FINANCIAL PERFROMANCE OF
KUMARI BANK LIMITED

A Project Work Report proposal

Submitted By:
Subash Khadka
T.U. Reg. No: 7-2-280-92-2019
Exam Roll no: 702800082
Baneswor Multiple Campus
Group: Finance

Submitted To
The Faculty of Management
Tribhuvan University
Kathmandu, Nepal

In partial fulfillment of the requirements of the


Degree of bachelors of business studies

Kathmandu, Nepal
april, 2024
Background of the study

A financial institution (FI) is a company engaged in the business of dealing with financial and
money transaction such as deposits, loans, investment and currency exchange. Financial
institution encompass a broad range of business operations with the financial services sector
including banks, trust companies, insurance companies, brokerage firms and investment dealers.
Virtually everyone living in a developed economy has ongoing or at least periodic need for the
services for the financial institutions. The most common type of financial institutions include
commercial banks, investment banks, brokerage firms, insurance companies and management
funds. Other types include credit unions and finance firms.

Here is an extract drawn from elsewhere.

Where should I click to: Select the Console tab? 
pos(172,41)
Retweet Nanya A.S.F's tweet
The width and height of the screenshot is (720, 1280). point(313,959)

A commercial bank is a type of financial institution that accepts deposits, offers checking account
services, makes various loans and offers basic products like certificate of deposits (CDs) and
savings accounts to individuals and small businesses. A commercial bank is where most people do
their banking, as opposed to an investment bank. Commercial banks make money by providing
loans and earning interest income from those loans. The types of a loan commercial bank can issue
vary and may include mortgages, auto loans, business loans and personal loans. A commercial
bank may specialize in just one or a few types of a loan.

Credit management is another basic function of banks as like deposit extraction. Managing credit
operations is the crying need for any bank. The basic objective of credit management is to
maximize the performing asset and the minimization of non-performing asset as well

as ensuring the optimal point of loan and advances and their efficient management. The credit
department mobilized all the surplus units’ money to the ultimate deficit unit (Borrower). The
success of this department has a great influence on the overall profit of the bank whereas failure
leads to huge losses or even to bankruptcy.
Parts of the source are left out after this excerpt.